Carb Cuts and Weight Loss: Expert Advice Challenges Diet Trends
London – The long-held belief that drastically reducing carbohydrate intake is the key to weight loss is being challenged by nutritionists, who emphasize the importance of how and when carbs are consumed, rather than simply eliminating them. As diet culture continues to evolve, understanding the nuanced role of carbohydrates is crucial for lasting health and fitness, experts say.
For decades, low-carb diets have surged in popularity, promising rapid weight loss. However, a growing body of evidence suggests that a more balanced approach, focusing on the type of carbohydrate and aligning intake with activity levels, yields better long-term results. This shift in understanding is particularly relevant as individuals navigate a landscape saturated with conflicting dietary advice and seek effective, sustainable strategies for managing thier weight and overall wellbeing.
Nutritionist Gemma Crouse explains that the speed at which carbohydrates are digested considerably impacts their effect on the body. Refined carbohydrates, like white bread and sweets, are quickly broken down, offering a short-term energy boost but lacking sustained nutritional value. While potentially useful as a pre-workout snack, they are less effective as a primary carbohydrate source.

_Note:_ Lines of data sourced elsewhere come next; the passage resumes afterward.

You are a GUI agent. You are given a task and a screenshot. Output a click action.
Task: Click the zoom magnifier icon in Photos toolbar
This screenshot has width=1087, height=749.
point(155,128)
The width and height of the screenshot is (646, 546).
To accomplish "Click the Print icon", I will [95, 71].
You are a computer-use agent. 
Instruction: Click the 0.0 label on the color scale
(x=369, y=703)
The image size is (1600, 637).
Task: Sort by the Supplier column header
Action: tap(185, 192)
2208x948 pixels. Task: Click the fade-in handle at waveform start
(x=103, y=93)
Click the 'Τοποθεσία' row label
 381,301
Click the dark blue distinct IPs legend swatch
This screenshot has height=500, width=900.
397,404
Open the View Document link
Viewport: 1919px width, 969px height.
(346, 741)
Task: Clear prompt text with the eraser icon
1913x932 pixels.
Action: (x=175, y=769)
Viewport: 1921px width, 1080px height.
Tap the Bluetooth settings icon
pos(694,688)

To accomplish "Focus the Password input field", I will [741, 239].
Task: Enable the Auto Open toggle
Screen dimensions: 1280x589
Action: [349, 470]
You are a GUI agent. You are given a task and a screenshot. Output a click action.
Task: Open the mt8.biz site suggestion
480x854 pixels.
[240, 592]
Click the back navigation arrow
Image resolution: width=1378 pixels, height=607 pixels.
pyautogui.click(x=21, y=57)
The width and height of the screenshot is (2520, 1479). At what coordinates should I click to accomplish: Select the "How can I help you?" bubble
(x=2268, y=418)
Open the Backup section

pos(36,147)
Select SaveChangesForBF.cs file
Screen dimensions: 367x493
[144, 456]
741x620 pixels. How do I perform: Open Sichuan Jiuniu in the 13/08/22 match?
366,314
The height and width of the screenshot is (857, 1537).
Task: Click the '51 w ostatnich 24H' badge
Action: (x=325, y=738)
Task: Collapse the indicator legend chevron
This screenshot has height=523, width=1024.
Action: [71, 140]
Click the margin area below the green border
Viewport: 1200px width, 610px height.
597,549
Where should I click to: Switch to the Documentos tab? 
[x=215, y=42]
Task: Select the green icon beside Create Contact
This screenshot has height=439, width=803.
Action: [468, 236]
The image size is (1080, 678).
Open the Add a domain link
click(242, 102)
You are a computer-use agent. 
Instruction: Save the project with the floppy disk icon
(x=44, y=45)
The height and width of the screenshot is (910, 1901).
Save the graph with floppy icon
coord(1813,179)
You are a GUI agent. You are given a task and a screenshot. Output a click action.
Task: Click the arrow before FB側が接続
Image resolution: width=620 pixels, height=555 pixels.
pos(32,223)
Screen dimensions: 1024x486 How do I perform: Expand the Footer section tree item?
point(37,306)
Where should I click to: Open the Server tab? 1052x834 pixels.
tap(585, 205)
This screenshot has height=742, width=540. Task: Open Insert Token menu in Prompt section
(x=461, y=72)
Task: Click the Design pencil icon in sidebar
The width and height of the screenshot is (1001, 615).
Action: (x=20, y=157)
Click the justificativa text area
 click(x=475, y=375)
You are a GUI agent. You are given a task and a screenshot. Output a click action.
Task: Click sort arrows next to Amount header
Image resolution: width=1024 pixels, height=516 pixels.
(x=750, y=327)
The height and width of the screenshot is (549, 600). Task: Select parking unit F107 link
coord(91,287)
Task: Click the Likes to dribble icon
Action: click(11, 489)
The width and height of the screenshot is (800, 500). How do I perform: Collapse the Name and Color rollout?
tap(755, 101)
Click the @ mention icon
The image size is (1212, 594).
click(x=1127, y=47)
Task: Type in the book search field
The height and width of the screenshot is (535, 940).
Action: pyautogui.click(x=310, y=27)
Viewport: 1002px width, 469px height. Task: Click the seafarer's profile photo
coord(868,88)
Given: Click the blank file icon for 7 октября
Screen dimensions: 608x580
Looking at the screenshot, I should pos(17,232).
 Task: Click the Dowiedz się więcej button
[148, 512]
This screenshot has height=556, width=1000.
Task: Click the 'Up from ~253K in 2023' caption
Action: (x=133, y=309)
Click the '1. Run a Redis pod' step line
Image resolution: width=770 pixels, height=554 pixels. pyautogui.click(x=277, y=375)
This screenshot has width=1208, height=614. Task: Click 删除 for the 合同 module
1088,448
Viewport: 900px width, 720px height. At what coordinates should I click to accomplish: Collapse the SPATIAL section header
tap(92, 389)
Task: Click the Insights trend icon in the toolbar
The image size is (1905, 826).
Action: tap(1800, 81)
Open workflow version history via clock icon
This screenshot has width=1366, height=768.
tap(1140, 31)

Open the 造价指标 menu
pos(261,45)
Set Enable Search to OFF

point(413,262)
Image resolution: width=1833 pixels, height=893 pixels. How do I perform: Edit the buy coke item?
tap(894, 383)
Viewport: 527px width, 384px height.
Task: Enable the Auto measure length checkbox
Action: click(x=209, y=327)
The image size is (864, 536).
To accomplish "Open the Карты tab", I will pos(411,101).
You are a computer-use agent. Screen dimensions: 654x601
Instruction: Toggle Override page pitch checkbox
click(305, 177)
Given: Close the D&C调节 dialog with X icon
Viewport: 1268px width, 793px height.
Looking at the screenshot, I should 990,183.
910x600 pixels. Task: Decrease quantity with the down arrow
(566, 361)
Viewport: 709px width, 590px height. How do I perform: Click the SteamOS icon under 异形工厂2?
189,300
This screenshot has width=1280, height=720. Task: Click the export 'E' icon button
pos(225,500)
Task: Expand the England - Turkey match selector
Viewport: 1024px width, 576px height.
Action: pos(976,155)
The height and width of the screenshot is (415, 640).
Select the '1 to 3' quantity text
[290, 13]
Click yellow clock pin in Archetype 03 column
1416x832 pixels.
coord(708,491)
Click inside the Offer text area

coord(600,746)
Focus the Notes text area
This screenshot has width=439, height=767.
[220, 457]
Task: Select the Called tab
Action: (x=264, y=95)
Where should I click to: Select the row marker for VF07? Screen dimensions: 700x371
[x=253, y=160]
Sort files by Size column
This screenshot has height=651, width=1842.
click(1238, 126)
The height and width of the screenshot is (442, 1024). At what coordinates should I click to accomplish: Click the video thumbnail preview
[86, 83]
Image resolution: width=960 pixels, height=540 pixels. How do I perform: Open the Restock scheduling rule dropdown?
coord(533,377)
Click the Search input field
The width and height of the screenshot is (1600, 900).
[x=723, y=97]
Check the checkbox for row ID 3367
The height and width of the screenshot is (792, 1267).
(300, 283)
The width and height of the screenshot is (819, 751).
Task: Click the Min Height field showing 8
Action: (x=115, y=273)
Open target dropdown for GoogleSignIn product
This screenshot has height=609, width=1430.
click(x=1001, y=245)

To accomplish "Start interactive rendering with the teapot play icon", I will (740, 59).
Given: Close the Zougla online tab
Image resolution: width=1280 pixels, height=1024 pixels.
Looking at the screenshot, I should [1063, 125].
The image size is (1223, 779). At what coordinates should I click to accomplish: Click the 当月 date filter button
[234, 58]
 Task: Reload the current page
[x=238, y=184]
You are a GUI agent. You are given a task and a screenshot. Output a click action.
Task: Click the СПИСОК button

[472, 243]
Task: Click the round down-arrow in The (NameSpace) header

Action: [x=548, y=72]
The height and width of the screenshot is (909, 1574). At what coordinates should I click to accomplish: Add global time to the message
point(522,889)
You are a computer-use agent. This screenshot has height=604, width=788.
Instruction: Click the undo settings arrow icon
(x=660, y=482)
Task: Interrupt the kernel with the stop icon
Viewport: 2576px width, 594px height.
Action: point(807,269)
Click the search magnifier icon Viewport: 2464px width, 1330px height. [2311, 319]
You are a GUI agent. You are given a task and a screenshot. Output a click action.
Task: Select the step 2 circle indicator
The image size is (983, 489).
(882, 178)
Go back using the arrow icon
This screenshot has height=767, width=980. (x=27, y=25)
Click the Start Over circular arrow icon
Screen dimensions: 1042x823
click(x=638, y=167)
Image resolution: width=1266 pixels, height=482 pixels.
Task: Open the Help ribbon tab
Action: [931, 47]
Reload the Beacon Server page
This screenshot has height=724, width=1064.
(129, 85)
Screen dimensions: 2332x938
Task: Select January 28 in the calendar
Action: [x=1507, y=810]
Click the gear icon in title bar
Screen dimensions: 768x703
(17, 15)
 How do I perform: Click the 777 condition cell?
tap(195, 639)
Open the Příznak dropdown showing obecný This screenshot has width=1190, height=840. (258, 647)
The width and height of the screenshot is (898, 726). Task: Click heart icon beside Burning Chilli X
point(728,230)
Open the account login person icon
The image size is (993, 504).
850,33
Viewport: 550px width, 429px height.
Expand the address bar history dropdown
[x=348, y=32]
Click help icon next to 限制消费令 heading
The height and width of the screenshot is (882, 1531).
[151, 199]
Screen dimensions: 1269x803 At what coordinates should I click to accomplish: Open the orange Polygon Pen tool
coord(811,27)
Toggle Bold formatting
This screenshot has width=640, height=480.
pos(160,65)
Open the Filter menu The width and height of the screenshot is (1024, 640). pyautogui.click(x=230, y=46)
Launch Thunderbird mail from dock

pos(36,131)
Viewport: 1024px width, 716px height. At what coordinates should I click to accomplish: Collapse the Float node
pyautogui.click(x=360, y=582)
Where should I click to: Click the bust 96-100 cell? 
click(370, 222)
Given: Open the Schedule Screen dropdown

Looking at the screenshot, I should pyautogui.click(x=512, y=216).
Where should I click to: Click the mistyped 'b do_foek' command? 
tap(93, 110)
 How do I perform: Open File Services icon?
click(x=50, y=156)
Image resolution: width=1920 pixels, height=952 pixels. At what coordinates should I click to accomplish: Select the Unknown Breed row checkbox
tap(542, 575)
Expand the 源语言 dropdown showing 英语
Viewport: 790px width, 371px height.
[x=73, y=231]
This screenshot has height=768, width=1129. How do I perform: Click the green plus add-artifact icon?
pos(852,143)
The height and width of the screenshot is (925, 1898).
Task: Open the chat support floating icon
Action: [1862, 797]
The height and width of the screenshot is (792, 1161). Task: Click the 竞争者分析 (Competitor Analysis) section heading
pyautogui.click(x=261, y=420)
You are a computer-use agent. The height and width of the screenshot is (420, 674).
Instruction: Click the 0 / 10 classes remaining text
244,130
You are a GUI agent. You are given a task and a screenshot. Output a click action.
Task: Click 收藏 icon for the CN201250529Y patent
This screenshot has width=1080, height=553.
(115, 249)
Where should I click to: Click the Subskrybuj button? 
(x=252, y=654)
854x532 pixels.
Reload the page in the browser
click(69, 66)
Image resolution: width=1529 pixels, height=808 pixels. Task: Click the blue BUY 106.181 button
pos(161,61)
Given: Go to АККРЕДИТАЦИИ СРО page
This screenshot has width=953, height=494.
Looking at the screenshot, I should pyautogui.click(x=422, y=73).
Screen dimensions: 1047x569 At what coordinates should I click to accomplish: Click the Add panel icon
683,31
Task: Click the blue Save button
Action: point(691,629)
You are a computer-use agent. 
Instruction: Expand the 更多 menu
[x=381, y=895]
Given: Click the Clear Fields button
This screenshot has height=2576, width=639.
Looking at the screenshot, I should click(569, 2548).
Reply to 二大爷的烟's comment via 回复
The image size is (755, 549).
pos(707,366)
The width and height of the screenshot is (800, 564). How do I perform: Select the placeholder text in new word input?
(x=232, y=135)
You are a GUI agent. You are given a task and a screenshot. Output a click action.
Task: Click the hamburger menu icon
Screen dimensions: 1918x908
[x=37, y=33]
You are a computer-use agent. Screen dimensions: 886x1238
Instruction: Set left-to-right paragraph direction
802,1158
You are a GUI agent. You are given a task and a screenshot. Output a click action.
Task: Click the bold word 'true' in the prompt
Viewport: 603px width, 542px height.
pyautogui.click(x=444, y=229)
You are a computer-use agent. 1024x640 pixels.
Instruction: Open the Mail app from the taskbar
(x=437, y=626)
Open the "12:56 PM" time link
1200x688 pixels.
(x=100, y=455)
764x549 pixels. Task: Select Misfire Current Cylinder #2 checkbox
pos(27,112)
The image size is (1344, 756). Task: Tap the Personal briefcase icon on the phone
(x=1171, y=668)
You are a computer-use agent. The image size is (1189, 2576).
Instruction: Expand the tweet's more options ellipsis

“You’ll feel much better for eating a balanced, high-protein meal with vegetables and some healthy fats,” Crouse says. “It’s a better investment of your ‘calorie cash’.”
Crouse advocates for prioritizing higher-fibre carbohydrates, such as brown rice and wholemeal bread, which release energy more gradually. This slower release provides a more consistent energy supply and promotes feelings of fullness, potentially aiding in weight management.
The timing of carbohydrate consumption is also key. Crouse recommends increasing carbohydrate intake on days with physical activity. “It reduces the risk of illness and injury, and supports exercise adaptation.” Conversely, on rest days or less active days, reducing carbohydrate intake - while maintaining adequate protein for muscle repair and a generous intake of fruits and vegetables for essential vitamins, fibre, and antioxidants – can help lower overall energy consumption.